With 70% card transactions tokenised, industry set to meet RBI deadline

Anshika Kayastha Updated - September 12, 2022 at 09:43 PM.
As per industry estimates, about 70-80 per cent of the active cards have been tokenised | Photo Credit: AP

Industry players are in a better position to roll out card-on-file tokenisation as compared with three months ago and are on track to meet the September 30 deadline imposed by the Reserve Bank of India.

As per industry estimates, about 70-80 per cent of the active cards have been tokenised, whereas in terms of the volume of transactions, the number stands at over 70 per cent of card-on-file transactions.

“There are sizeable tokens being created in the market, a little over 11 crore tokens have already been created and this number will grow. The majority of active transacting customers have already tokenised,” said Ravi Datla, Vice President-Digital Products, South Asia at Mastercard.

Mastercard said that all of its partner issuers have adopted tokenisation. It has also enabled tokenisation for over 2 lakh merchants, of which 45,000–50,000 have already started creating tokens.

PhonePe has said that it has tokenised 1.4 crore debit and credit cards, which comprises over 80 per cent of active users. Peer Paytm also said that it has “tokenised the majority of active cards” and is on track to meet the RBI deadline.

After it prohibited merchants from storing customer card details with effect from January 1, the RBI mandated the creation of encrypted ‘tokens’ as an alternative to card storage from July 1. The deadline was later extended by three months, based on the level of preparedness of the payments industry.

Tokenisation challenges

Most issuers and card networks have enabled tokenisation, but some challenges are being seen on the merchant side, especially in the case of larger merchants, as smaller merchants were able to migrate easily due to tokenisation being enabled at the back-end.

“There are a few merchants, usually the larger ones, who have their own customised checkouts. Some minor changes are needed, but those communications have been going on for a long time, so there has been sufficient time to migrate,” said Reeju Datta, co-founder of Cashfree Payments.

Given that the success of the token mechanism is also dependent on customer adoption and willingness for their card details to be tokenised, the industry is prepared to see lower transactions from saved cards as customers transition to the token mechanism.

“If the number of saved card transactions stabilises to what the percentage was earlier, it would be a very successful move because the customer experience is still preserved and you have a more secure platform,” Datta said.

Further, even as most active customers have migrated, inactive customers or those that have set recurring or auto-debit payments remain a concern due to the likelihood of higher payment defaults in the initial months.

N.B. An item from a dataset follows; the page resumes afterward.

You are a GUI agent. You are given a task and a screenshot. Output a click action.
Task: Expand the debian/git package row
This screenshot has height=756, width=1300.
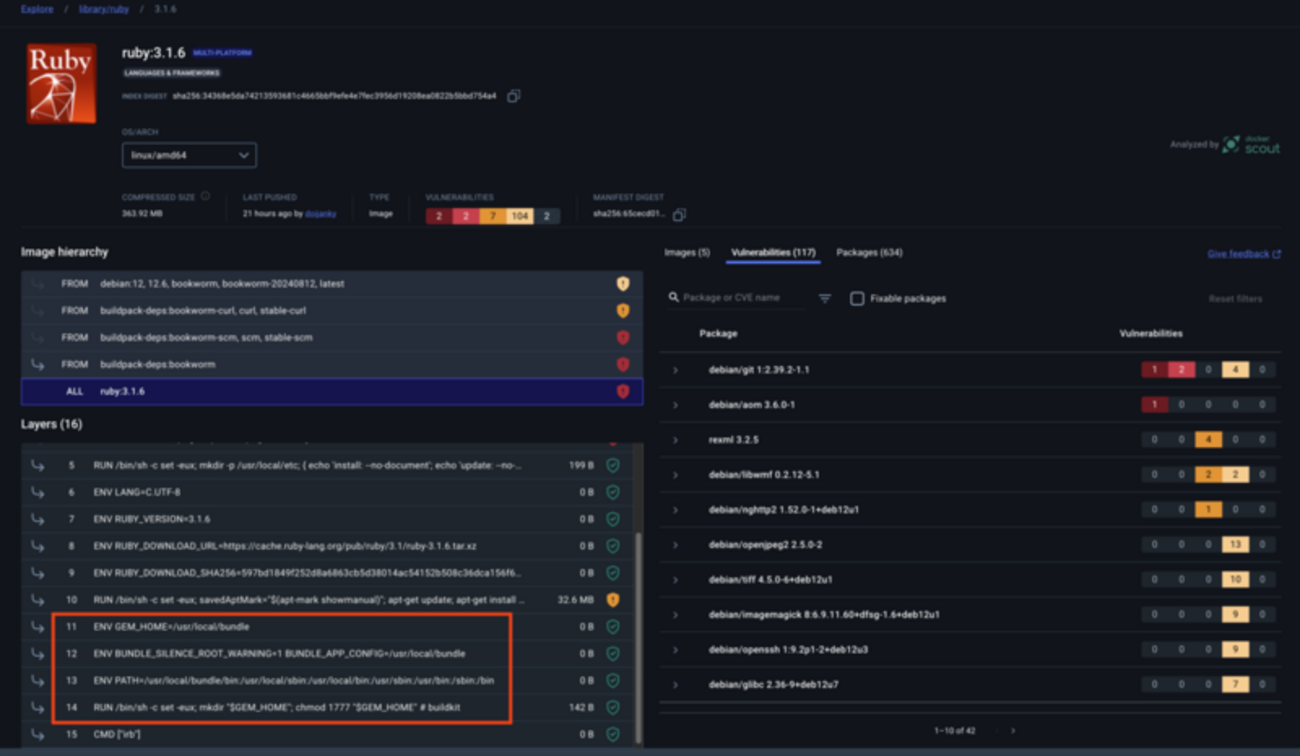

Recurring or auto-debit payments are a popular mechanism used by retail and corporate customers for regular payments such as utility and bill payments, MF investments, insurance premium payments, and any other subscription-based business.

“Majority of our partners have scaled, but some of the partners are still in the process, especially on recurring payments. We are encouraging them to scale and we will support them through this journey,” Datla said.

Success rate of tokens

During the initial transition to the tokenisation mechanism, decline rates were higher, leading to the industry seeking an extension to the earlier June 30 deadline, stakeholders said.

Over the last few months, this has stabilised and the decline rates are now lower as compared with card-based transactions owing to a reduction in fraud and failed transactions due to factors such as expiry of cards and entry of wrong card details.

Mastercard said that the success rate on tokens is 3-4 per cent higher than on cards, whereas PhonePe said that it has seen an improvement of around 2 per cent.

This is good news for merchants as a better success rate is important for their revenue realisation, industry players said, adding that it will also translate to a better customer experience and encourage more online card payments.

“With such changes, there may be some issues initially, but once we are past those, the overall impact on customer safety and the overall user experience is significant,” said a spokesperson for SBI Card.